The Nigerian Supreme Council for Islamic Affairs is a member of the Nigeria Inter-Religious Council, or NIREC, which fosters peace, unity and strengthens the relationship between Christians and other religious bodies in the country. The NIREC, headed by a Catholic priest, Fr. Cornelius Omonokhua, has been collaborating with the Muslim organizations and leaderships in Nigeria on many fronts. Recently, as reported by Ripples Nigeria, during an interreligious council meeting, the leader of the Nigerian Supreme Council for Islamic Affairs, Muhammad Abubakar, emphasized the need to provide relief packages for citizens to help them during the pandemic, adding that hunger is deadlier than the coronavirus.

In NSCIA's March 19 statements, Shehu continued: "Business owners and traders should be urged to fear Allah and avoid hoarding essential products, creating artificial scarcity or unnecessary inflation of prices. Similarly, the populace should be considerate in their purchases and avoid reckless and extravagant purchases that prevent others from accessing essential commodities."

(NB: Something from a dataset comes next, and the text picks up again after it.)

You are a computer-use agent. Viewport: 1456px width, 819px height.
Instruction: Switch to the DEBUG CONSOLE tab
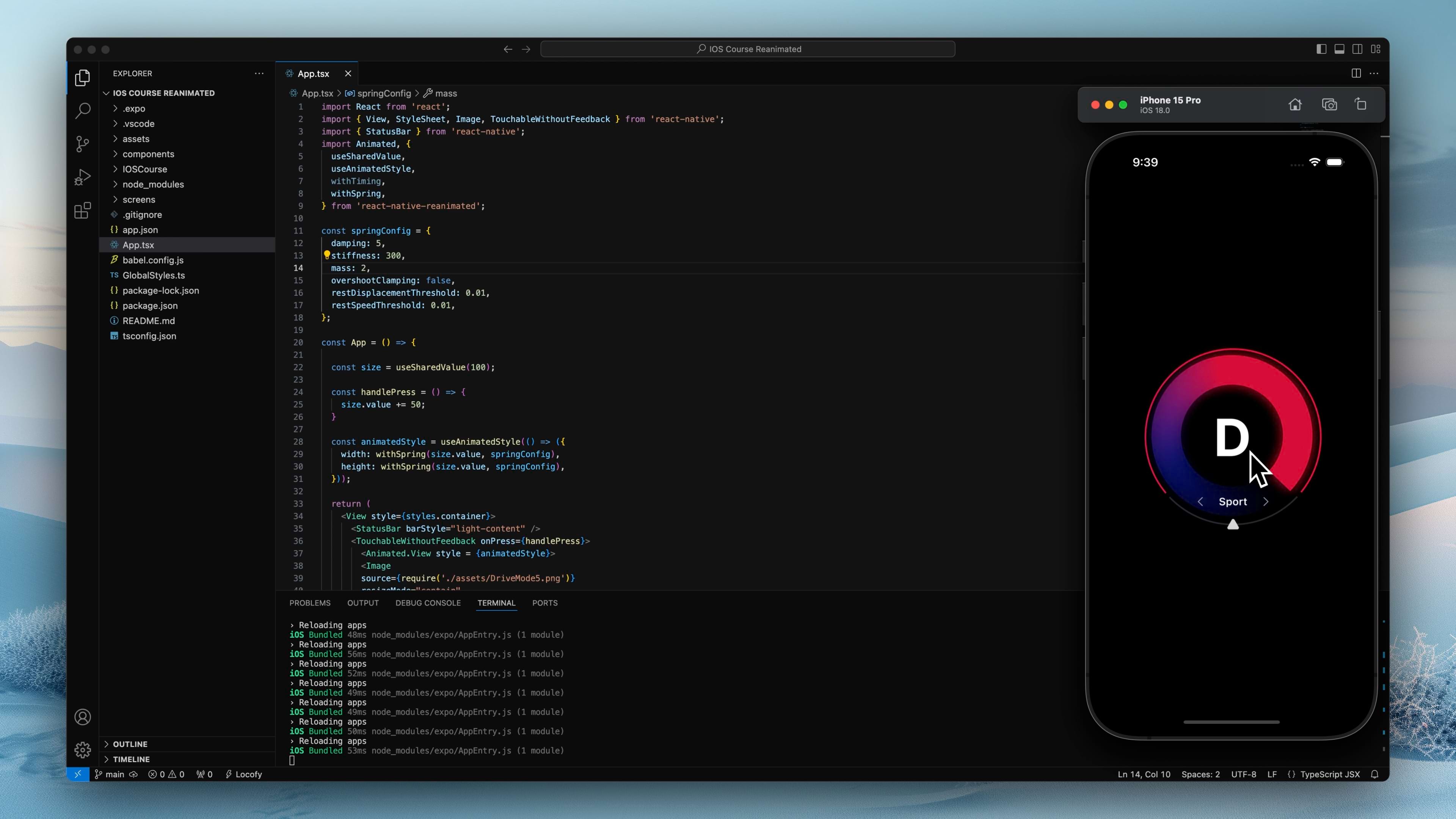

On March 3, more than 200 Christian and Muslim leaders under NIREC met with officials of the Lagos state government to discuss the steps taken and the way forward in combating the pandemic in the country. Lagos, Africa's most populous city with a population of more than 20 million people, is presently the epicenter of the disease in Nigeria, with 176 cases reported as of April 13, and a lockdown in place aimed at combating the disease. 

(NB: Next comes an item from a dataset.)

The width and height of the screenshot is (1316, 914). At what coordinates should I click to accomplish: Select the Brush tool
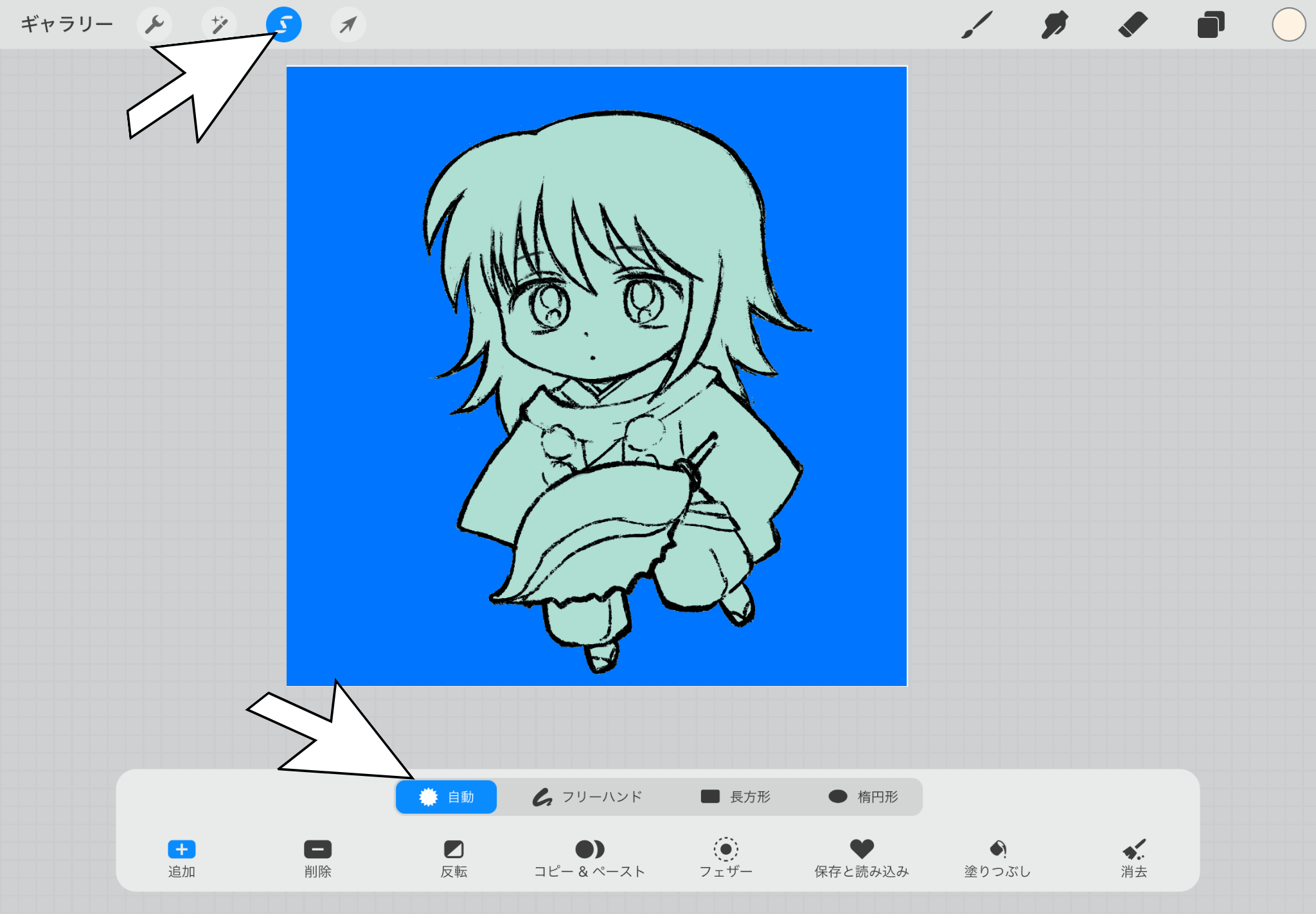click(977, 25)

At the meeting, governmental official, Prince Anofi Elegushi, commissioner for home affairs, said the purpose of the gathering was for religious leaders to be able to educate their worshippers and congregation in their various churches and mosques all over the state," according to a report by P.M. News Nigeria.

"What we need now is to join hands and support the government and other health authorities to combat this pandemic that has altered our lives and ways of living," Ani said. "We cannot make progress if we don't cooperate with all involved, especially those in the frontlines."